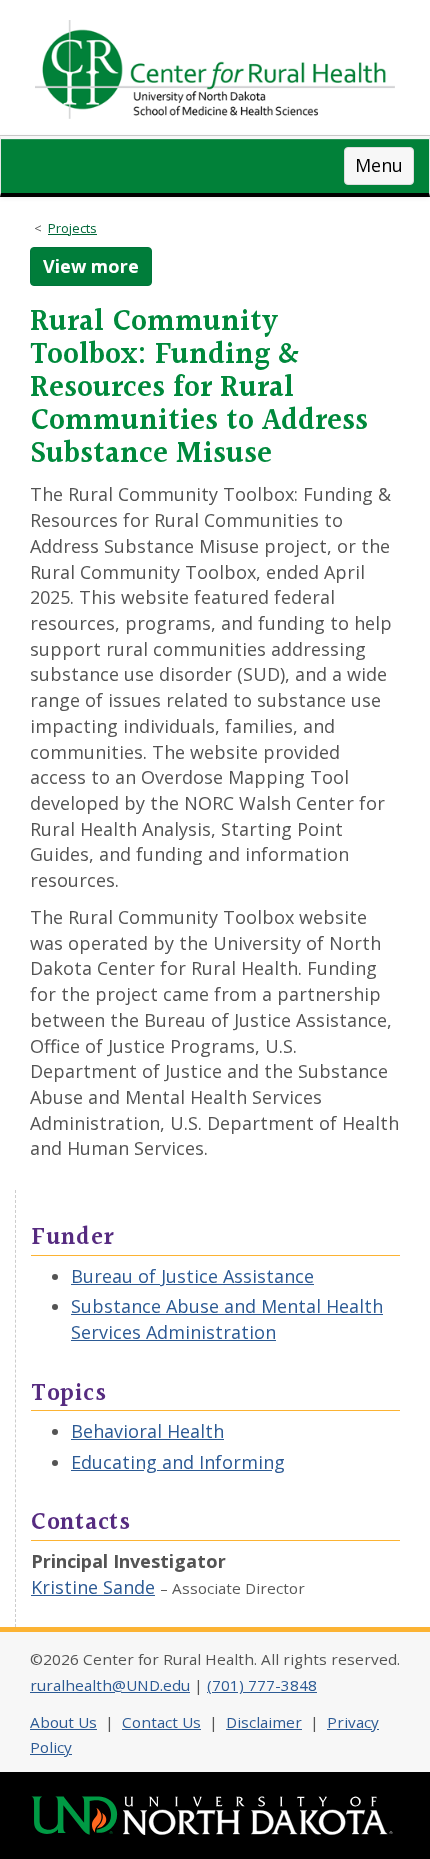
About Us (63, 1722)
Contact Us (161, 1722)
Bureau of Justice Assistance (192, 1276)
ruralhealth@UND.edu (110, 1685)
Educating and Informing (178, 1462)
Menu (379, 165)
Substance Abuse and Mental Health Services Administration (227, 1319)
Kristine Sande (93, 1587)
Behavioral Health (147, 1431)
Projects (72, 228)
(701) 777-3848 (262, 1685)
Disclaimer (264, 1722)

================================

→ EXERCISE
Return the listing verbatim, pictures excluded.

→ RESPONSE
About Us (63, 1722)
Contact Us (161, 1722)
Bureau of Justice Assistance (192, 1276)
ruralhealth@UND.edu (110, 1685)
Educating and Informing (178, 1462)
Menu (379, 165)
Substance Abuse and Mental Health Services Administration (227, 1319)
Kristine Sande (93, 1587)
Behavioral Health (147, 1431)
Projects (72, 228)
(701) 777-3848 (262, 1685)
Disclaimer (264, 1722)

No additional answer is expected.